Dice don Fausto: “Ho dato incarico al manutentore di intervenire. Dovrebbe farlo in tempi brevi”.

È vero che l’impianto è in tilt e va sostituito?

“Certamente. Risente dell’età e dell’usura. Ma c’è anche una questione complessiva”.

Quale?

“Non tutte le campane sono attivate dall’attuale meccanismo. Alcune non sono sollecitate”

Non vale la pena di farle funzionare tutte?

“Certamente. In questo caso è necessario sostituire tutto il blocco, con una spesa consistente”.

Come vedi la proposta di Fruttini, ossia quella di mettere mano al portafogli da parte dei perugini interessati?

“Molto positivamente. Non solo per il sostegno economico. Ma perché sarebbe un segno di appartenenza e condivisione”.
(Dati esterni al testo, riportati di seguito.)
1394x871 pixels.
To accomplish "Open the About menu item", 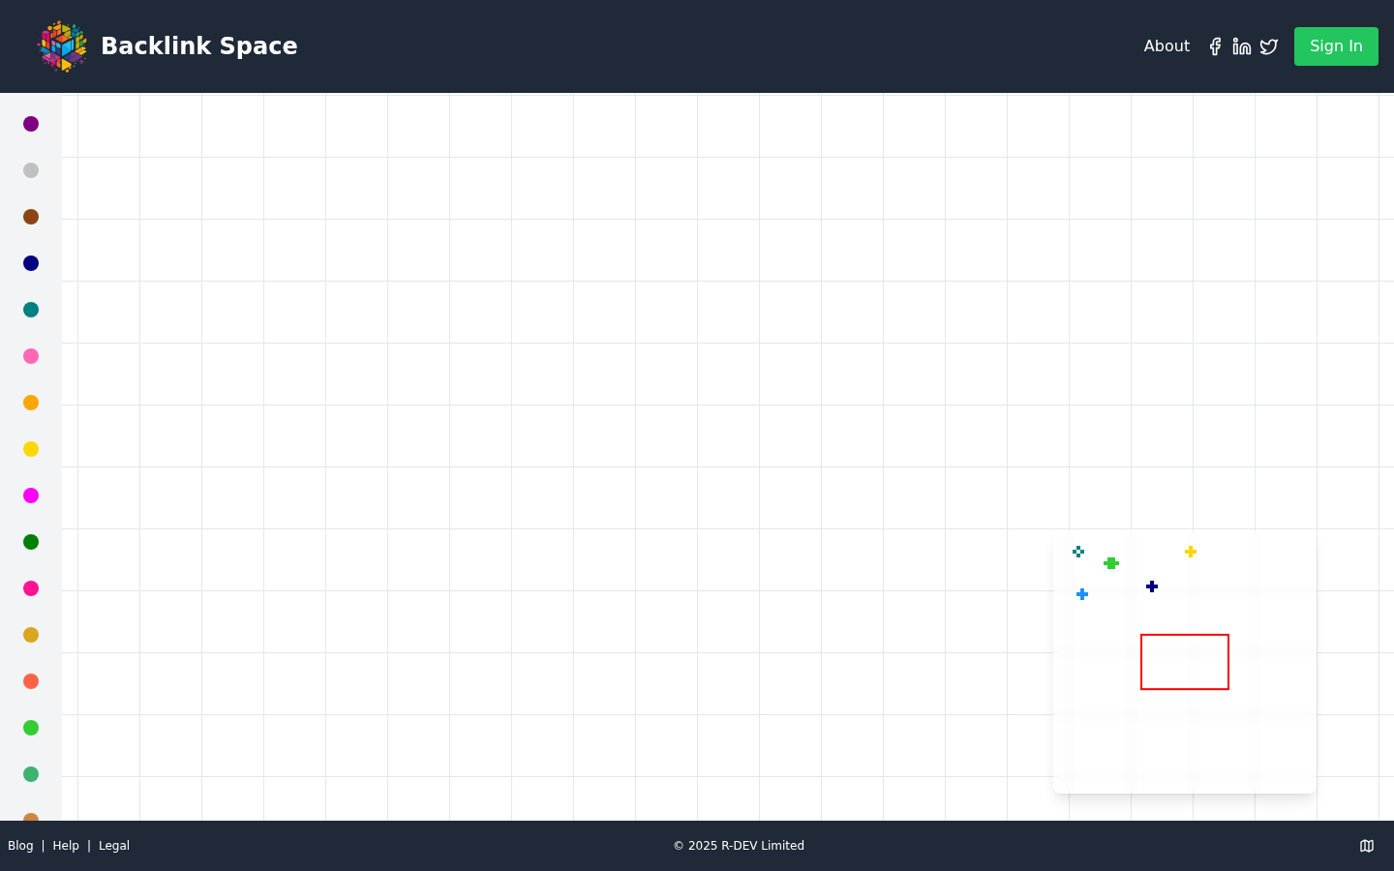I will tap(1167, 45).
Il monsignore filosofo aggiunge, infine, una riflessione: “Durante la fase più acuta della pandemia, ho voluto che le campane funzionassero. Come segno di apertura dei cuori alla speranza”.

Conclusione: Perugini, parrocchiani e non, una mano sul cuore e l’altra al portafogli. Se sentiamo la città come nostra. Come è giusto che sia.